What the task requires: Copy the lines below word for word, leaving nothing out and changing nothing.

Information shown:
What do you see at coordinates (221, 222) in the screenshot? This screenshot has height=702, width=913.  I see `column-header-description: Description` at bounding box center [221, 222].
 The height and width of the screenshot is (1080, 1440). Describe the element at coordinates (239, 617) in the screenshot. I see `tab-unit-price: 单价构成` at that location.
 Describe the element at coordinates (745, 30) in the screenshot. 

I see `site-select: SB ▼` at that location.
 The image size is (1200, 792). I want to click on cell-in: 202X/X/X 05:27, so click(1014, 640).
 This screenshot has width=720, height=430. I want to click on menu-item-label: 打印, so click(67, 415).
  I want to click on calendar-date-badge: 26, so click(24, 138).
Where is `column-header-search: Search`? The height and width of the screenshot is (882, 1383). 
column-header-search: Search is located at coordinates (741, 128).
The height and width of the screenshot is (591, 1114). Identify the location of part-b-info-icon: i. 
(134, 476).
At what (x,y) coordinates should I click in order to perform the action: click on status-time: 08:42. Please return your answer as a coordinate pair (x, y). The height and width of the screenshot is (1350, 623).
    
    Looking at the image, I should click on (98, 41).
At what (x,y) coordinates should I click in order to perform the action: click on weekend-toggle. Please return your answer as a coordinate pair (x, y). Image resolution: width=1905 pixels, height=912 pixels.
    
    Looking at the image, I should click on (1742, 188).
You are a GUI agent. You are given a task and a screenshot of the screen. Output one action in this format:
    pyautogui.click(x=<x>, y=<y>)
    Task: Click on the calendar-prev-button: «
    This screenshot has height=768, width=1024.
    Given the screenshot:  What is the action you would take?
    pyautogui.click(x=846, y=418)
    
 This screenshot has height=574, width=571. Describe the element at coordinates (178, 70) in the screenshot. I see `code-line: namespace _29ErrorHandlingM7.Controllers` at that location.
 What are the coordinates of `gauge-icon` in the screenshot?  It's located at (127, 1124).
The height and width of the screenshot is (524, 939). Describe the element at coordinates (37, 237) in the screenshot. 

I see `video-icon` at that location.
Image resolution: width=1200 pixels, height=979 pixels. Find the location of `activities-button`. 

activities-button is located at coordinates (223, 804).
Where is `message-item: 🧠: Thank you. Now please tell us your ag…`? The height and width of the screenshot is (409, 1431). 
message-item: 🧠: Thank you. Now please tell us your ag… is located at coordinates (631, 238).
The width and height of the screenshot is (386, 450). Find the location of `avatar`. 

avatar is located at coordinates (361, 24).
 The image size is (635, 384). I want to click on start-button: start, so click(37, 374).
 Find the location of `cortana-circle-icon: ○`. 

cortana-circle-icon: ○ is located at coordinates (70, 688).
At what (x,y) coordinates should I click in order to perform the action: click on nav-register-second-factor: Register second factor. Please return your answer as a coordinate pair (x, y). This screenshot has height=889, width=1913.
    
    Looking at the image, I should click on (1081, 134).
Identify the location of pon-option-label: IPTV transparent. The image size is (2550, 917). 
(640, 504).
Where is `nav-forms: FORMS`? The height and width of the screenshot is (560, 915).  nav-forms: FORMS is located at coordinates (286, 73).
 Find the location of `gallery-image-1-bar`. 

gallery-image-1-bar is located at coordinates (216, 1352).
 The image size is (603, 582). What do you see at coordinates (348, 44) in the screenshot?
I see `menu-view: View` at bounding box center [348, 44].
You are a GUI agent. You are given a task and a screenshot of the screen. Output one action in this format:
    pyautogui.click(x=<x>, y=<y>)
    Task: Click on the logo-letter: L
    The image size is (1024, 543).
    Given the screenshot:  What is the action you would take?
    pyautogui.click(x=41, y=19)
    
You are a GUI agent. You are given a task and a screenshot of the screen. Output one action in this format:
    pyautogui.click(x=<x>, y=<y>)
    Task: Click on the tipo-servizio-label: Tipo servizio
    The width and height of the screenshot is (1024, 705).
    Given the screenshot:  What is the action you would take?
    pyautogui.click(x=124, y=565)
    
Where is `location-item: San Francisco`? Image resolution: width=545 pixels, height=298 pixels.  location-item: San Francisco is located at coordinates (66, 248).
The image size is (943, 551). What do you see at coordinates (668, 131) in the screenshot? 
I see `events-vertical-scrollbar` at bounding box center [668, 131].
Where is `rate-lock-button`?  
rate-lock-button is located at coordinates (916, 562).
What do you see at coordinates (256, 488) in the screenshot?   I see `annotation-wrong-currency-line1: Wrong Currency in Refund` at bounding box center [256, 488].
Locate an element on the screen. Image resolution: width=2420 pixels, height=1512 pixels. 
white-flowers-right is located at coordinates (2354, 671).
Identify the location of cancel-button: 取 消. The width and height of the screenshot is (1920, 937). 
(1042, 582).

Exercise response:
What do you see at coordinates (221, 222) in the screenshot? This screenshot has height=702, width=913.  I see `column-header-description: Description` at bounding box center [221, 222].
 The height and width of the screenshot is (1080, 1440). Describe the element at coordinates (239, 617) in the screenshot. I see `tab-unit-price: 单价构成` at that location.
 Describe the element at coordinates (745, 30) in the screenshot. 

I see `site-select: SB ▼` at that location.
 The image size is (1200, 792). I want to click on cell-in: 202X/X/X 05:27, so click(1014, 640).
 This screenshot has width=720, height=430. I want to click on menu-item-label: 打印, so click(67, 415).
  I want to click on calendar-date-badge: 26, so click(24, 138).
Where is `column-header-search: Search`? The height and width of the screenshot is (882, 1383). 
column-header-search: Search is located at coordinates (741, 128).
The height and width of the screenshot is (591, 1114). Identify the location of part-b-info-icon: i. 
(134, 476).
At what (x,y) coordinates should I click in order to perform the action: click on status-time: 08:42. Please return your answer as a coordinate pair (x, y). The height and width of the screenshot is (1350, 623).
    
    Looking at the image, I should click on (98, 41).
At what (x,y) coordinates should I click in order to perform the action: click on weekend-toggle. Please return your answer as a coordinate pair (x, y). Image resolution: width=1905 pixels, height=912 pixels.
    
    Looking at the image, I should click on (1742, 188).
You are a GUI agent. You are given a task and a screenshot of the screen. Output one action in this format:
    pyautogui.click(x=<x>, y=<y>)
    Task: Click on the calendar-prev-button: «
    This screenshot has height=768, width=1024.
    Given the screenshot:  What is the action you would take?
    pyautogui.click(x=846, y=418)
    
 This screenshot has height=574, width=571. Describe the element at coordinates (178, 70) in the screenshot. I see `code-line: namespace _29ErrorHandlingM7.Controllers` at that location.
 What are the coordinates of `gauge-icon` in the screenshot?  It's located at (127, 1124).
The height and width of the screenshot is (524, 939). Describe the element at coordinates (37, 237) in the screenshot. 

I see `video-icon` at that location.
Image resolution: width=1200 pixels, height=979 pixels. Find the location of `activities-button`. 

activities-button is located at coordinates (223, 804).
Where is `message-item: 🧠: Thank you. Now please tell us your ag…`? The height and width of the screenshot is (409, 1431). 
message-item: 🧠: Thank you. Now please tell us your ag… is located at coordinates (631, 238).
The width and height of the screenshot is (386, 450). Find the location of `avatar`. 

avatar is located at coordinates (361, 24).
 The image size is (635, 384). I want to click on start-button: start, so click(37, 374).
 Find the location of `cortana-circle-icon: ○`. 

cortana-circle-icon: ○ is located at coordinates (70, 688).
At what (x,y) coordinates should I click in order to perform the action: click on nav-register-second-factor: Register second factor. Please return your answer as a coordinate pair (x, y). This screenshot has height=889, width=1913.
    
    Looking at the image, I should click on (1081, 134).
Identify the location of pon-option-label: IPTV transparent. The image size is (2550, 917). 
(640, 504).
Where is `nav-forms: FORMS`? The height and width of the screenshot is (560, 915).  nav-forms: FORMS is located at coordinates (286, 73).
 Find the location of `gallery-image-1-bar`. 

gallery-image-1-bar is located at coordinates (216, 1352).
 The image size is (603, 582). What do you see at coordinates (348, 44) in the screenshot?
I see `menu-view: View` at bounding box center [348, 44].
You are a GUI agent. You are given a task and a screenshot of the screen. Output one action in this format:
    pyautogui.click(x=<x>, y=<y>)
    Task: Click on the logo-letter: L
    The image size is (1024, 543).
    Given the screenshot:  What is the action you would take?
    pyautogui.click(x=41, y=19)
    
You are a GUI agent. You are given a task and a screenshot of the screen. Output one action in this format:
    pyautogui.click(x=<x>, y=<y>)
    Task: Click on the tipo-servizio-label: Tipo servizio
    The width and height of the screenshot is (1024, 705).
    Given the screenshot:  What is the action you would take?
    pyautogui.click(x=124, y=565)
    
Where is `location-item: San Francisco`? Image resolution: width=545 pixels, height=298 pixels.  location-item: San Francisco is located at coordinates (66, 248).
The image size is (943, 551). What do you see at coordinates (668, 131) in the screenshot? 
I see `events-vertical-scrollbar` at bounding box center [668, 131].
Where is `rate-lock-button`?  
rate-lock-button is located at coordinates (916, 562).
What do you see at coordinates (256, 488) in the screenshot?   I see `annotation-wrong-currency-line1: Wrong Currency in Refund` at bounding box center [256, 488].
Locate an element on the screen. Image resolution: width=2420 pixels, height=1512 pixels. 
white-flowers-right is located at coordinates (2354, 671).
Identify the location of cancel-button: 取 消. The width and height of the screenshot is (1920, 937). 
(1042, 582).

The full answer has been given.